*** Opening Data ***

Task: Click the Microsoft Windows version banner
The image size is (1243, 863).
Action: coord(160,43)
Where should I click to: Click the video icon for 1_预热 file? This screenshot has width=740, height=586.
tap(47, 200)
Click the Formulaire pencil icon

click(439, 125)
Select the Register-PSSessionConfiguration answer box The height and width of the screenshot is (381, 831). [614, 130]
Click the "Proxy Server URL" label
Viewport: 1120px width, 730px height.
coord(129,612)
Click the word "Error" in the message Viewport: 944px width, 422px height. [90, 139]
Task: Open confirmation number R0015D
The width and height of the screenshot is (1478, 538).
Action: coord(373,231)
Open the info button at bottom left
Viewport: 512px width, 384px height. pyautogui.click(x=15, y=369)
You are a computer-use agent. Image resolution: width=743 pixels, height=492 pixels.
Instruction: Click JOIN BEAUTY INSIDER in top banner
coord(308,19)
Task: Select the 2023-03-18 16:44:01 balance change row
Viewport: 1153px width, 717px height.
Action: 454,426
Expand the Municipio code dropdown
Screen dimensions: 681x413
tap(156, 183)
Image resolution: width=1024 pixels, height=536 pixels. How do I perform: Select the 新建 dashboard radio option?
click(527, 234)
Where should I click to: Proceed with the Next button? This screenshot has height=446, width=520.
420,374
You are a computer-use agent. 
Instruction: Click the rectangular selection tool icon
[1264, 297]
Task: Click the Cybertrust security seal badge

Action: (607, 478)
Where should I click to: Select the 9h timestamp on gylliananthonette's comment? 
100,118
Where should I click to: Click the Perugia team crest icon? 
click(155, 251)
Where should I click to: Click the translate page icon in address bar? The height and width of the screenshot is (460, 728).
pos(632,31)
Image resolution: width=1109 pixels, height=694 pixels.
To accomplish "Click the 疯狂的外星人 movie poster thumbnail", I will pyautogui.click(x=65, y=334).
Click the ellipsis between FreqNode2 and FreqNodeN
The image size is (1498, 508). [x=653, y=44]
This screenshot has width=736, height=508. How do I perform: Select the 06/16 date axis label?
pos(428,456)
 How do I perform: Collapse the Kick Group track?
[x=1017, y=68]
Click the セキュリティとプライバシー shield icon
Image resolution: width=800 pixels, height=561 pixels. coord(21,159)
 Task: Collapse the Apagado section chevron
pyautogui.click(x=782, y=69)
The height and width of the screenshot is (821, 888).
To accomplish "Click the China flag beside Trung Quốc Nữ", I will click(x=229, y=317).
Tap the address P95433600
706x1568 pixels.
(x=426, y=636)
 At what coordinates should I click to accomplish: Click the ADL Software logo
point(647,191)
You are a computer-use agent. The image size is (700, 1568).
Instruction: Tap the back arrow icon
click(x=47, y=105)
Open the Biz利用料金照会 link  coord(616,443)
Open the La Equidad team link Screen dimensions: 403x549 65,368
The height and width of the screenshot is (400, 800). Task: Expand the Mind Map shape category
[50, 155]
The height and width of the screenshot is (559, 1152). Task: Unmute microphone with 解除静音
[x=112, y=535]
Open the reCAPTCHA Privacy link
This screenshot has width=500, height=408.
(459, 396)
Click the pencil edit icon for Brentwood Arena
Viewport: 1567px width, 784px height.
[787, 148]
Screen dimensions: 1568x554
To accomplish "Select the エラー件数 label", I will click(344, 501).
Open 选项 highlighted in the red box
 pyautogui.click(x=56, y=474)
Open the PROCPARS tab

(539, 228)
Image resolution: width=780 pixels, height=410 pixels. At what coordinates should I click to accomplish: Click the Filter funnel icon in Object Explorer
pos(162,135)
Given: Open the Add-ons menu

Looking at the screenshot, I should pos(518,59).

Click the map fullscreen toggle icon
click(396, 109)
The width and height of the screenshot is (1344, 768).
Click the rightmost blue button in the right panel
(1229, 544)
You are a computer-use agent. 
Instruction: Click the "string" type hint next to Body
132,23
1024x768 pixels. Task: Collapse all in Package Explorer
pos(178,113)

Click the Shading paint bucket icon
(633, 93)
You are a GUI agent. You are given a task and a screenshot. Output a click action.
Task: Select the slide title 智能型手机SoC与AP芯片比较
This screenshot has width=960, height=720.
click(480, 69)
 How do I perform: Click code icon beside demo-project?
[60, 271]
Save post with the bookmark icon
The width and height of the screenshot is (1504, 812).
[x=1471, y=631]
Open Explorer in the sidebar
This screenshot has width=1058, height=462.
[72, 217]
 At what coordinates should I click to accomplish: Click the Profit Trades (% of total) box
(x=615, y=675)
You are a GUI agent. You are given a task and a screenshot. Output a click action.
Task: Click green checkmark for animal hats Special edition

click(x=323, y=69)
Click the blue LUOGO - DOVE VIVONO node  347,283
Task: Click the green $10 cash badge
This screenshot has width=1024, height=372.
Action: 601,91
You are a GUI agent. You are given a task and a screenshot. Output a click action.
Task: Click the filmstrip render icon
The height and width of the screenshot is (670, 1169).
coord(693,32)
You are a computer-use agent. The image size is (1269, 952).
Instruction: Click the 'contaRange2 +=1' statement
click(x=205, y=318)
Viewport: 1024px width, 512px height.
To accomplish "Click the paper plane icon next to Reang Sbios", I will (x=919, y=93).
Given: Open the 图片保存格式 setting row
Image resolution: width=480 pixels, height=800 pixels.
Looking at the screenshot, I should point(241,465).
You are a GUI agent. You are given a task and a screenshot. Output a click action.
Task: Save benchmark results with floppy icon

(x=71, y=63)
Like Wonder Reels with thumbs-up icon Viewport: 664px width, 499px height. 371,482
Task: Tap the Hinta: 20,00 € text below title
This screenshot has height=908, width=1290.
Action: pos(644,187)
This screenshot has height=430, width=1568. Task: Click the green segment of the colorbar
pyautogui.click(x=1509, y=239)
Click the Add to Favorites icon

*** Closing Data ***

What the task asks: Answer with a single number: the count of lines above that contain the string "computer".

Your solution: 5